Silver nodded almost complacently.
"What I gets, I keeps. I'm none o' your free spenders, rich today, poor tomorrow. Some day I'll be retirin' from piratin', and then I'll aim to ride in my own coach and sit in Parleyment."
"You'll have to sail your own ship first, John," said Pew, and the remark was fraught with implications that made me turn cold at the pit of my stomach.
It was as if you could see the trail of bloodshed and suffering Silver would blaze to possess that ship and to exploit her to advantage.
"And why not?" returned Silver vigorously. "We'll name no names, Ezra, but captains can't live for ever. Some is aged and some soaks theirselves in rum. You never know! You never know!"
"There's Bill Bones, as has ideas on the subjeck," remarked Pew.
And he contrived to make me feel the horror of a long-drawn-out feud and rivalry.
"Yes, there's Bill," ruminated Silver. "Flint's mate, is Bill.

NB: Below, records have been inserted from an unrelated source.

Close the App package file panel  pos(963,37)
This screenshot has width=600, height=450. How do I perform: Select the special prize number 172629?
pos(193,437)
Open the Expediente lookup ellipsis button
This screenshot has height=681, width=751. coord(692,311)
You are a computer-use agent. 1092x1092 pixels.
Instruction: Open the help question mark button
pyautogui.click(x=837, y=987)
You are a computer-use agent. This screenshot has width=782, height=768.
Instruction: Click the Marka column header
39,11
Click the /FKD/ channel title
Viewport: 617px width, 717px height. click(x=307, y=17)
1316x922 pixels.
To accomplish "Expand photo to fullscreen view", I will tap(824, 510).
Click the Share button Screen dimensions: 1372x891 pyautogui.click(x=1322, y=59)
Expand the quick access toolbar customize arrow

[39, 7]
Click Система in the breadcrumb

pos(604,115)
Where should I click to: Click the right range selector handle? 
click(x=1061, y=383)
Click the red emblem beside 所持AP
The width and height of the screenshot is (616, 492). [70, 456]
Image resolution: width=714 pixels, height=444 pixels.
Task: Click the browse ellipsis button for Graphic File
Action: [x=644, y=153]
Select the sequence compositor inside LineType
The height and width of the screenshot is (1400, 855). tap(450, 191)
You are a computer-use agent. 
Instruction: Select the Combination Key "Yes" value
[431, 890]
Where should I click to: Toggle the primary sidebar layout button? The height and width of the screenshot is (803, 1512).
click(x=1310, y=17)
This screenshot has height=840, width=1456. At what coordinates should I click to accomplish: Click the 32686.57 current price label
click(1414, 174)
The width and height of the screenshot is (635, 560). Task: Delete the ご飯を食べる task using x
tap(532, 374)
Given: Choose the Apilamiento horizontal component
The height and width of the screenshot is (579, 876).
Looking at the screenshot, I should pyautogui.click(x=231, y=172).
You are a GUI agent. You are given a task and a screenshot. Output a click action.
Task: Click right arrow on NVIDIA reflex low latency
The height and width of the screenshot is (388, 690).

Flint's best pal, is Bill. Flint's confeydantey, some says, is Bill. Well, well! But we was talkin' o' cripples and how a blind man can steer, which is a long way off from Bill, who isn't neither crippled nor blind, and maybe has hopes, so he has, when he remembers that."
Pew laughed so coldly, with such demoniac inhumanity, that I experienced a sudden fellow-feeling for Master Bones, distasteful as I had found him—also, a pronounced desire to change the subject. The bare proximity to such whole-souled, heartless cruelty was unpleasant.
"Do you commonly indulge in exploits like yesterday's, Silver?" I asked.